Re: Arabic OCR--Please



Afief Halumi wrote:
Funny, I think me, linuxz and oomlx had a talk about it at #arabeyes.
Any fruits? :)
There has been a paper published outlining some nice methods for arabic OCR,
That should help I assume.
but the math of it is just beyond me.

Heh, really? you should consider expanding your horizons (or brains) :P :P
here is the paper:
http://www.cl.cam.ac.uk/techreports/UCAM-CL-TR-495.pdf

/me saves
On 9/25/07, *Mohamed Magdy* <mohamed dot m dot k at gmail dot com <mailto:mohamed dot m dot k at gmail dot com> > wrote:

    Salam

    As mentioned earlier
    http://lists.arabeyes.org/archives/developer/2006/September/msg00013.html

    It may be worthwhile and faster if Arabic support is implemented into
    Tesseract-ocr ..

    The important thing is the support of unicode.. tesseract 2.0
    http://code.google.com/p/tesseract-ocr/ can use and understand unicode
    and could be trained for any language that don't have its characters
    joined..

    What it is lacking is mentioned in the training page :

    > Tesseract can only handle left-to-right languages. While you can get
    > something out with a right-to-left language, the output file will be
    > ordered as if the text were left-to-right.
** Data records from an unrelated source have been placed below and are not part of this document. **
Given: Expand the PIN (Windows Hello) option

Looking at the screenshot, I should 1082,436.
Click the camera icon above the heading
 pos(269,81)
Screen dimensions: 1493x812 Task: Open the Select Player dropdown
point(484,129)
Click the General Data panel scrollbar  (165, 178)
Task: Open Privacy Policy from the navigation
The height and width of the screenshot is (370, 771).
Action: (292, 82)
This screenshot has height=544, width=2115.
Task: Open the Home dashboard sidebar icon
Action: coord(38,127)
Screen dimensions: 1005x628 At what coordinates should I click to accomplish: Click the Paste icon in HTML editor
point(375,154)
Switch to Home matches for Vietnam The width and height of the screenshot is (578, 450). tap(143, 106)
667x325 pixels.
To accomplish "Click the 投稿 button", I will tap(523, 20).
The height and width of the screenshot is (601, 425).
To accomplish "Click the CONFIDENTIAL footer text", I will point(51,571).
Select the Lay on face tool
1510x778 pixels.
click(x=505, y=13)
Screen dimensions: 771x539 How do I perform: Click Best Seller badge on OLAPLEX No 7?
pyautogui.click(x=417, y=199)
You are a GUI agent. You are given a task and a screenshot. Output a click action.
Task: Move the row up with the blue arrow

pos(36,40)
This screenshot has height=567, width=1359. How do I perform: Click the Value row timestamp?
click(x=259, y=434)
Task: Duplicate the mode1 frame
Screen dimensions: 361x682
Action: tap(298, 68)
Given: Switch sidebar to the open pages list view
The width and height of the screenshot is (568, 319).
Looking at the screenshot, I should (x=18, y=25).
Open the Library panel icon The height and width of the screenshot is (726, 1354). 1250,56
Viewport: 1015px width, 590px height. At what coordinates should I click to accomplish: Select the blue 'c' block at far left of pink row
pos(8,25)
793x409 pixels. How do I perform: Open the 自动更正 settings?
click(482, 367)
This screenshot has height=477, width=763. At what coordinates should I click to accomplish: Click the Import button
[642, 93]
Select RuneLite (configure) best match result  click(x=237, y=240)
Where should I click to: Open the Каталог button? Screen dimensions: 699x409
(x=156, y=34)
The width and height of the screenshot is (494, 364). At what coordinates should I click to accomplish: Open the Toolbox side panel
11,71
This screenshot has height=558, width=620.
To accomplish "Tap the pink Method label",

Top-to-bottom languages
    > will currently be hopeless.
    >
    > Tesseract is unlikely to be able to handle connected scripts like
    > Arabic. It will take some specialized algorithms to handle this
    case,
    > and right now it doesn't have them.
    >
    http://code.google.com/p/tesseract-ocr/wiki/TrainingTesseract

    I did a very very simple test :
    http://groups.google.com/group/tesseract-ocr/browse_thread/thread/b1b27838c68681ab

    If you could help, please please do so.

    Note:- As far as I know, right now..there is NO working Arabic-capable
    OCR engine.. free or otherwise.. I doubt if Sahkr software can detect
    anything.

    --alnokta